Choosing the Right Castors

03 May 2018

We advise that the first thing you need to do is choose your wheel, this will determine what other options you have when it comes to brackets.

This part of the process can be quite intimidating as there are lots of different options, our general advice is to use a soft wheel on a hard floor and vice versa. If you have any questions, our highly experienced team are here to offer expert advice.

To choose your wheel you’ll need to know what size of everything you need, so it’s time to get your measuring tape out…

Measure your wheel’s diameter

You need to have a look at the bracket and see if it has a top plate (attached to your apparatus with 4 bolts) or a bolt hole fixing (attached by one bolt).

If you’re designing a new product, just decide how you want to fix it to your apparatus and take into consideration the weight that it needs to carry.














Then you need to consider dimensions. What size plate do you want/need for your application, or measure the one that you already have.

Don’t forget to measure the distance between the bolt holes in a top plate castor.

Measure the diameter for the bolt hole castors and the diameter of the hole.







If you’re attaching your castor into a round or square tube, you will need a tube adapter, we stock these in a range of different sizes to suit every possibility.






The next thing you need do is choose your wheel.

Now all you need to do is choose your bracket.

Swivel Castor










Swivel Braked Castor









Fixed Castor










Bolt Hole Castors

These fixings are only available as swivel and swivel braked.











All you need to know now, is how many of each you need on your application…The most popular configuration of brackets are as follows:

Four Swivel Castors – great manoeuvrability but sometimes difficult to control and therefore not great for heavy loads.

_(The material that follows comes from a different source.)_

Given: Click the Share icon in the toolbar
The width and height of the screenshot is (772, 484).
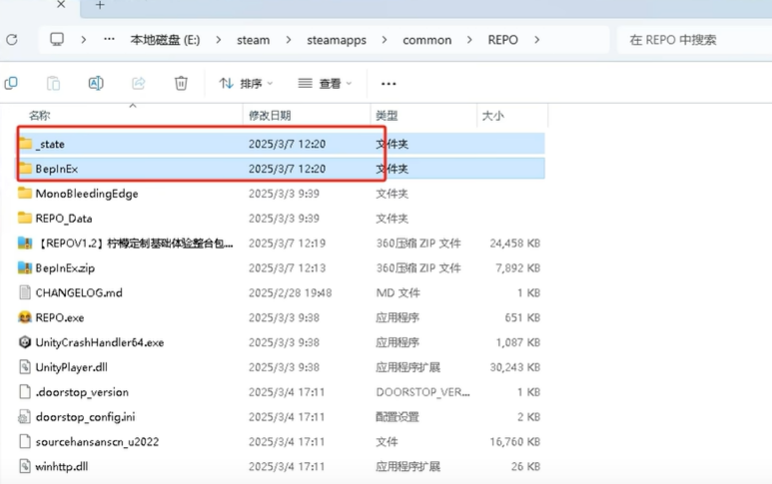Looking at the screenshot, I should 139,84.
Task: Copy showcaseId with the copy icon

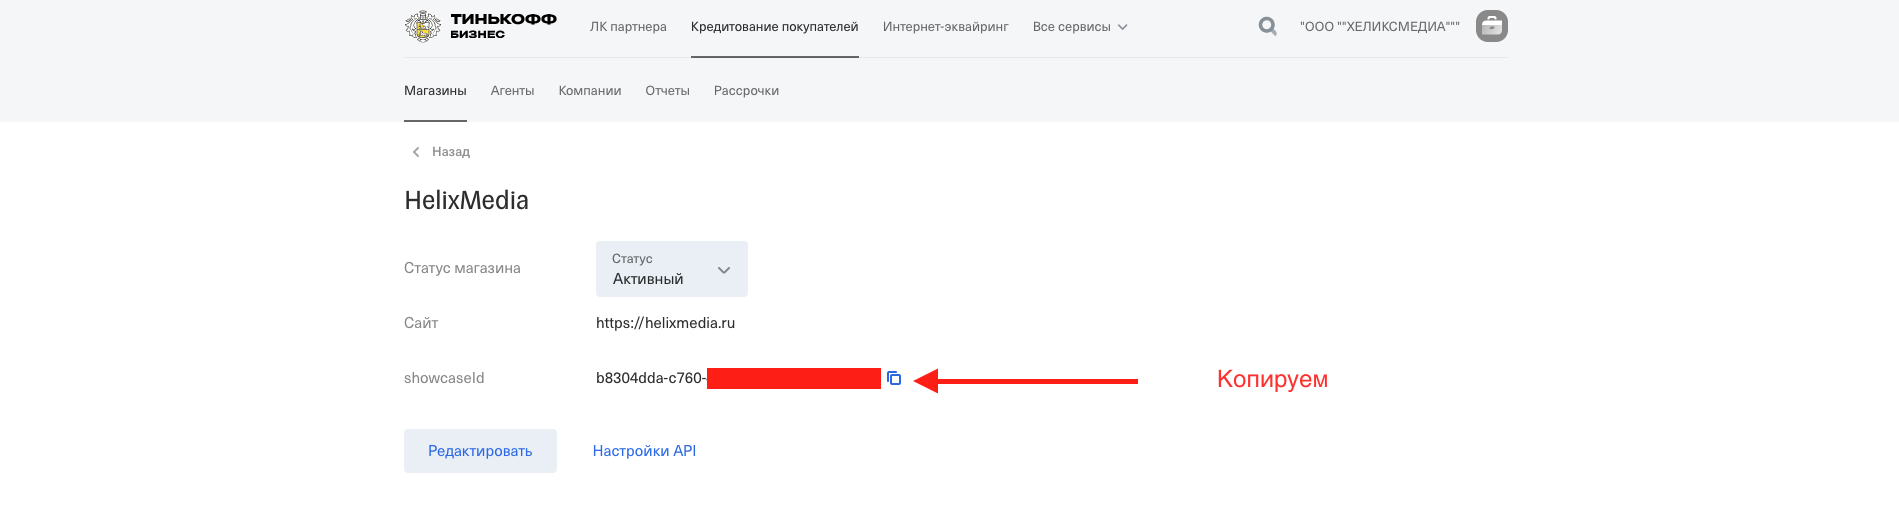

Two Swivel Castors and Two Fixed Castors – by far the most popular option, easy to steer and control

Two Swivel Castors with Brakes and Two Fixed Castors- the same as above but with the ability to lock the wheels

Now all you need to do is check your load capacity.

To work this out you need to take into consideration the weight of the apparatus and the load that it carries, then divide this by three, yes three. This will be the load you want each castor to be able to withstand.

Why divide by three you ask? Well, this is a safety feature as there are always three points of contact insuring that you won’t overload the castors. This allows for uneven surfaces.